Stored items:
◇ ◇ ◇ ◇ ◇

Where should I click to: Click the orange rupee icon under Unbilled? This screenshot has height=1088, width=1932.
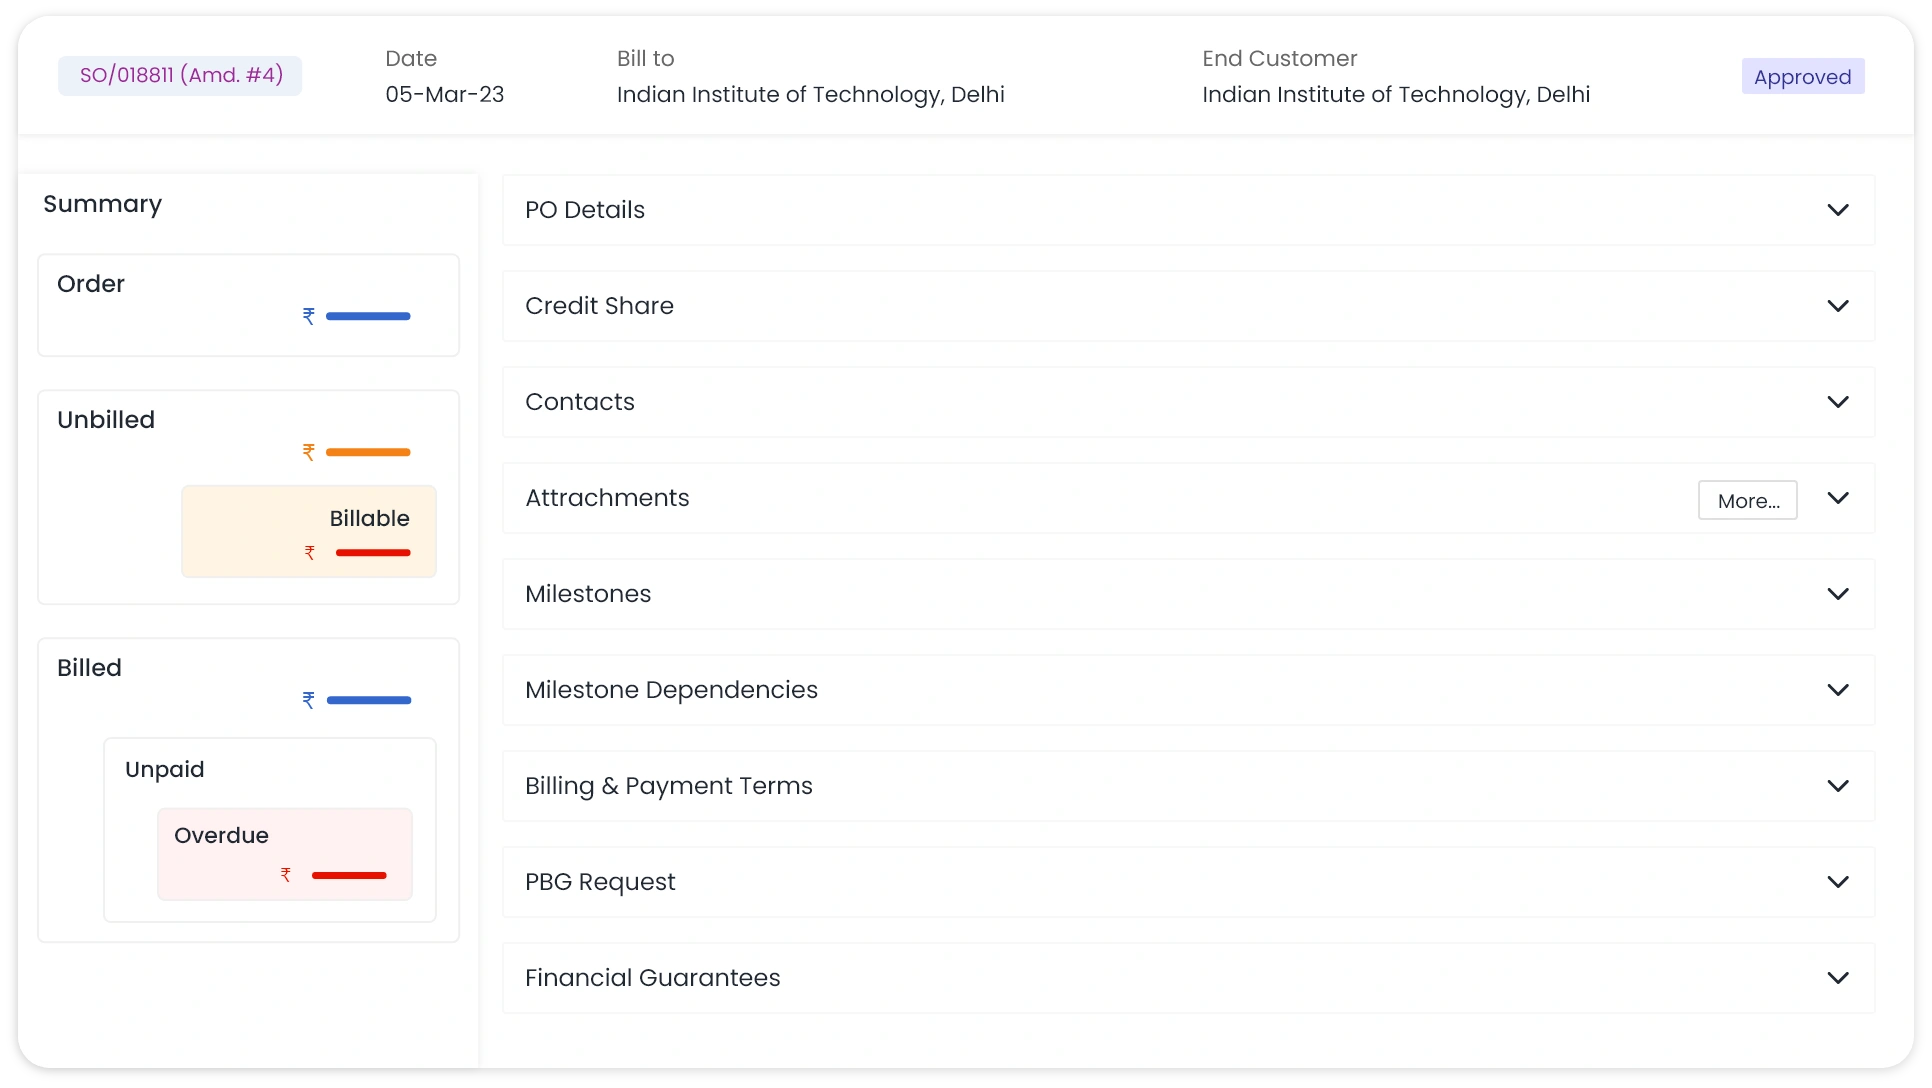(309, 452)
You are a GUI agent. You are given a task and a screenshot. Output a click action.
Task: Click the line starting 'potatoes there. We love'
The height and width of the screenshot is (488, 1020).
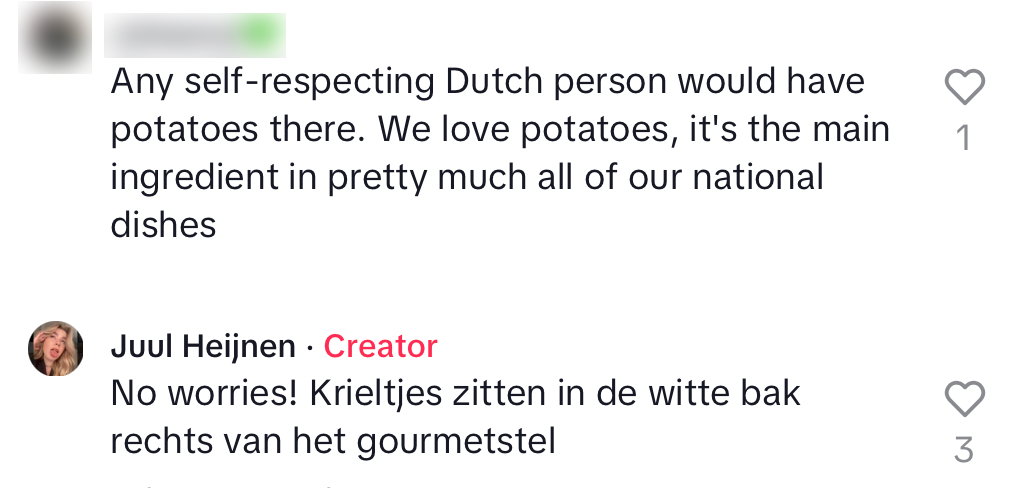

◇ ◇ ◇ ◇ ◇

Every line from the one with "Task: Click the" through the end of the records is to be reproduced exactly, and the pictures are to be left out.

Result for this exercise:
Task: Click the line starting 'potatoes there. We love'
The height and width of the screenshot is (488, 1020).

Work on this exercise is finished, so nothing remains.